(Stored items)
════════
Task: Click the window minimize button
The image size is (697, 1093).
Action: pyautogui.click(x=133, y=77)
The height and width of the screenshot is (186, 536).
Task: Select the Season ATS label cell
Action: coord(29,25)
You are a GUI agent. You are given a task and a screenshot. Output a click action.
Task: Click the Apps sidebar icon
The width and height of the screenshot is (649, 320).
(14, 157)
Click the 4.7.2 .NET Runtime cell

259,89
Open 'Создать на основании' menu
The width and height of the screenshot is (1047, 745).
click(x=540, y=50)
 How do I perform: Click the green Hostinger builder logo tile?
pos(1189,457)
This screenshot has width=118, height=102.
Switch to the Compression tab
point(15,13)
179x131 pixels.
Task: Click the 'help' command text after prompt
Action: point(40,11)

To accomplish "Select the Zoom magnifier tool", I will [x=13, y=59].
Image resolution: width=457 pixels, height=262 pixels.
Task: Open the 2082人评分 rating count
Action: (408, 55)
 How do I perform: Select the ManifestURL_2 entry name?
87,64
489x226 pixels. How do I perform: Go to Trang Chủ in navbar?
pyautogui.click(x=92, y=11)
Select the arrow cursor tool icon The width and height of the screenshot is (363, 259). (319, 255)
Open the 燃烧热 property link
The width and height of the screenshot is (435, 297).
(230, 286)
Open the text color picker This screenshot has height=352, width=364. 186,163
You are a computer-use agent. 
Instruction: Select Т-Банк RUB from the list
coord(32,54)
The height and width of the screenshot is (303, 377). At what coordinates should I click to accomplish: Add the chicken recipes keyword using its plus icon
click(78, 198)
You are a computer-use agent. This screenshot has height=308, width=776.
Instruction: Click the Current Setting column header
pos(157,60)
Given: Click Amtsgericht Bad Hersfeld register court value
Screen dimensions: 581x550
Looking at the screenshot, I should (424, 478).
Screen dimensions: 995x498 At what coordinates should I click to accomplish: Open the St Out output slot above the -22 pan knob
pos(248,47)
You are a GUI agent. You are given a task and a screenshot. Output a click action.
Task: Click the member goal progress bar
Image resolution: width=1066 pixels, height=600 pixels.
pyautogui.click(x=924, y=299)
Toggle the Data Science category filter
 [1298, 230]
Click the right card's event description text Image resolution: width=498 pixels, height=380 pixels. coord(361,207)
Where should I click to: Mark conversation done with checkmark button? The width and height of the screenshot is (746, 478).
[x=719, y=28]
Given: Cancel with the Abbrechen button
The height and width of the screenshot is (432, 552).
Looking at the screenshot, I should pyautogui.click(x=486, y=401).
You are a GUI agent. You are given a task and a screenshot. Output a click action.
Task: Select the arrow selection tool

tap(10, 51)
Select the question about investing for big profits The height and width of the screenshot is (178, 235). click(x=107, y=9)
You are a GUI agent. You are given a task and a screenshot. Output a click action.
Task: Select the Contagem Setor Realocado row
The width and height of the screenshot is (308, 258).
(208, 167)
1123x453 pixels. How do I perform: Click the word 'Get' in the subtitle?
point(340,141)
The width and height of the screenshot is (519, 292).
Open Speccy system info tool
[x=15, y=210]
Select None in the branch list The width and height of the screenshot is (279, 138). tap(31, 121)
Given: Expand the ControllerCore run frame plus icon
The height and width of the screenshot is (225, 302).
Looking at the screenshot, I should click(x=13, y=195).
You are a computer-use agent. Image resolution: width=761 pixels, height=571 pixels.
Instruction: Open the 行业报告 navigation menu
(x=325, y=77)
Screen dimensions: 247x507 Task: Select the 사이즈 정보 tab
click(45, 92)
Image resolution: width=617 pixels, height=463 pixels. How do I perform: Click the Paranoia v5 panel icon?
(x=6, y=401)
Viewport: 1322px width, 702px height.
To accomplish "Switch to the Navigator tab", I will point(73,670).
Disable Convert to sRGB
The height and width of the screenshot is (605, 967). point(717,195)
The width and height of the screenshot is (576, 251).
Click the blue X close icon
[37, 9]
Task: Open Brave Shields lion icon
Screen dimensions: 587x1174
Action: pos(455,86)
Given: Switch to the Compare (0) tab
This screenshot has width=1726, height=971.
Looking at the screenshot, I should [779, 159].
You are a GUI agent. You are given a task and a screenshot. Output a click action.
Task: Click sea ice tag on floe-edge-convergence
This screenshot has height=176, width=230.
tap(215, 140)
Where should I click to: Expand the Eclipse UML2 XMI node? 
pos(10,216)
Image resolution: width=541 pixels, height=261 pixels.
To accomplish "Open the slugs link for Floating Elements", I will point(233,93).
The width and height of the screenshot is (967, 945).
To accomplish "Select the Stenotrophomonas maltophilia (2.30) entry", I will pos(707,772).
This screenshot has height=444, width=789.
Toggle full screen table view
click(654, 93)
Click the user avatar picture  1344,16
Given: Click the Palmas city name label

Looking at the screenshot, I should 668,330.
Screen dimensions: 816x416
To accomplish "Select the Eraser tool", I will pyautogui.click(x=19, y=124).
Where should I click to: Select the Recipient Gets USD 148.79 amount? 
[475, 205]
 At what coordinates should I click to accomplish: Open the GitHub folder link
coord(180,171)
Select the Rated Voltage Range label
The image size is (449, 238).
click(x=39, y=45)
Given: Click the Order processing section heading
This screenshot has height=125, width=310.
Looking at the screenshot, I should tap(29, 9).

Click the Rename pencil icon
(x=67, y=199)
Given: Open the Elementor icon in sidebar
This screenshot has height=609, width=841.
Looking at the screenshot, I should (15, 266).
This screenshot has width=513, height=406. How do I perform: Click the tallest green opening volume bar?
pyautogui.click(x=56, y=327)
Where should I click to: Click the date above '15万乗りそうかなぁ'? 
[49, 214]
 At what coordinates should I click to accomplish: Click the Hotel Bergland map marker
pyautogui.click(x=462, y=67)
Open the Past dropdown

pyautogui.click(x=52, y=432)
════════
In this exercise, you retype all of the data exactly as it appears above.

Task: Click the window minimize button
The image size is (697, 1093).
Action: pyautogui.click(x=133, y=77)
The height and width of the screenshot is (186, 536).
Task: Select the Season ATS label cell
Action: coord(29,25)
You are a GUI agent. You are given a task and a screenshot. Output a click action.
Task: Click the Apps sidebar icon
The width and height of the screenshot is (649, 320).
(14, 157)
Click the 4.7.2 .NET Runtime cell

259,89
Open 'Создать на основании' menu
The width and height of the screenshot is (1047, 745).
click(x=540, y=50)
 How do I perform: Click the green Hostinger builder logo tile?
pos(1189,457)
This screenshot has width=118, height=102.
Switch to the Compression tab
point(15,13)
179x131 pixels.
Task: Click the 'help' command text after prompt
Action: point(40,11)

To accomplish "Select the Zoom magnifier tool", I will [x=13, y=59].
Image resolution: width=457 pixels, height=262 pixels.
Task: Open the 2082人评分 rating count
Action: (408, 55)
 How do I perform: Select the ManifestURL_2 entry name?
87,64
489x226 pixels. How do I perform: Go to Trang Chủ in navbar?
pyautogui.click(x=92, y=11)
Select the arrow cursor tool icon The width and height of the screenshot is (363, 259). (319, 255)
Open the 燃烧热 property link
The width and height of the screenshot is (435, 297).
(230, 286)
Open the text color picker This screenshot has height=352, width=364. 186,163
You are a computer-use agent. 
Instruction: Select Т-Банк RUB from the list
coord(32,54)
The height and width of the screenshot is (303, 377). At what coordinates should I click to accomplish: Add the chicken recipes keyword using its plus icon
click(78, 198)
You are a computer-use agent. This screenshot has height=308, width=776.
Instruction: Click the Current Setting column header
pos(157,60)
Given: Click Amtsgericht Bad Hersfeld register court value
Screen dimensions: 581x550
Looking at the screenshot, I should (424, 478).
Screen dimensions: 995x498 At what coordinates should I click to accomplish: Open the St Out output slot above the -22 pan knob
pos(248,47)
You are a GUI agent. You are given a task and a screenshot. Output a click action.
Task: Click the member goal progress bar
Image resolution: width=1066 pixels, height=600 pixels.
pyautogui.click(x=924, y=299)
Toggle the Data Science category filter
 [1298, 230]
Click the right card's event description text Image resolution: width=498 pixels, height=380 pixels. coord(361,207)
Where should I click to: Mark conversation done with checkmark button? The width and height of the screenshot is (746, 478).
[x=719, y=28]
Given: Cancel with the Abbrechen button
The height and width of the screenshot is (432, 552).
Looking at the screenshot, I should pyautogui.click(x=486, y=401).
You are a GUI agent. You are given a task and a screenshot. Output a click action.
Task: Select the arrow selection tool

tap(10, 51)
Select the question about investing for big profits The height and width of the screenshot is (178, 235). click(x=107, y=9)
You are a GUI agent. You are given a task and a screenshot. Output a click action.
Task: Select the Contagem Setor Realocado row
The width and height of the screenshot is (308, 258).
(208, 167)
1123x453 pixels. How do I perform: Click the word 'Get' in the subtitle?
point(340,141)
The width and height of the screenshot is (519, 292).
Open Speccy system info tool
[x=15, y=210]
Select None in the branch list The width and height of the screenshot is (279, 138). tap(31, 121)
Given: Expand the ControllerCore run frame plus icon
The height and width of the screenshot is (225, 302).
Looking at the screenshot, I should click(x=13, y=195).
You are a computer-use agent. Image resolution: width=761 pixels, height=571 pixels.
Instruction: Open the 行业报告 navigation menu
(x=325, y=77)
Screen dimensions: 247x507 Task: Select the 사이즈 정보 tab
click(45, 92)
Image resolution: width=617 pixels, height=463 pixels. How do I perform: Click the Paranoia v5 panel icon?
(x=6, y=401)
Viewport: 1322px width, 702px height.
To accomplish "Switch to the Navigator tab", I will point(73,670).
Disable Convert to sRGB
The height and width of the screenshot is (605, 967). point(717,195)
The width and height of the screenshot is (576, 251).
Click the blue X close icon
[37, 9]
Task: Open Brave Shields lion icon
Screen dimensions: 587x1174
Action: pos(455,86)
Given: Switch to the Compare (0) tab
This screenshot has width=1726, height=971.
Looking at the screenshot, I should [779, 159].
You are a GUI agent. You are given a task and a screenshot. Output a click action.
Task: Click sea ice tag on floe-edge-convergence
This screenshot has height=176, width=230.
tap(215, 140)
Where should I click to: Expand the Eclipse UML2 XMI node? 
pos(10,216)
Image resolution: width=541 pixels, height=261 pixels.
To accomplish "Open the slugs link for Floating Elements", I will point(233,93).
The width and height of the screenshot is (967, 945).
To accomplish "Select the Stenotrophomonas maltophilia (2.30) entry", I will pos(707,772).
This screenshot has height=444, width=789.
Toggle full screen table view
click(654, 93)
Click the user avatar picture  1344,16
Given: Click the Palmas city name label

Looking at the screenshot, I should 668,330.
Screen dimensions: 816x416
To accomplish "Select the Eraser tool", I will pyautogui.click(x=19, y=124).
Where should I click to: Select the Recipient Gets USD 148.79 amount? 
[475, 205]
 At what coordinates should I click to accomplish: Open the GitHub folder link
coord(180,171)
Select the Rated Voltage Range label
The image size is (449, 238).
click(x=39, y=45)
Given: Click the Order processing section heading
This screenshot has height=125, width=310.
Looking at the screenshot, I should tap(29, 9).

Click the Rename pencil icon
(x=67, y=199)
Given: Open the Elementor icon in sidebar
This screenshot has height=609, width=841.
Looking at the screenshot, I should (15, 266).
This screenshot has width=513, height=406. How do I perform: Click the tallest green opening volume bar?
pyautogui.click(x=56, y=327)
Where should I click to: Click the date above '15万乗りそうかなぁ'? 
[49, 214]
 At what coordinates should I click to accomplish: Click the Hotel Bergland map marker
pyautogui.click(x=462, y=67)
Open the Past dropdown

pyautogui.click(x=52, y=432)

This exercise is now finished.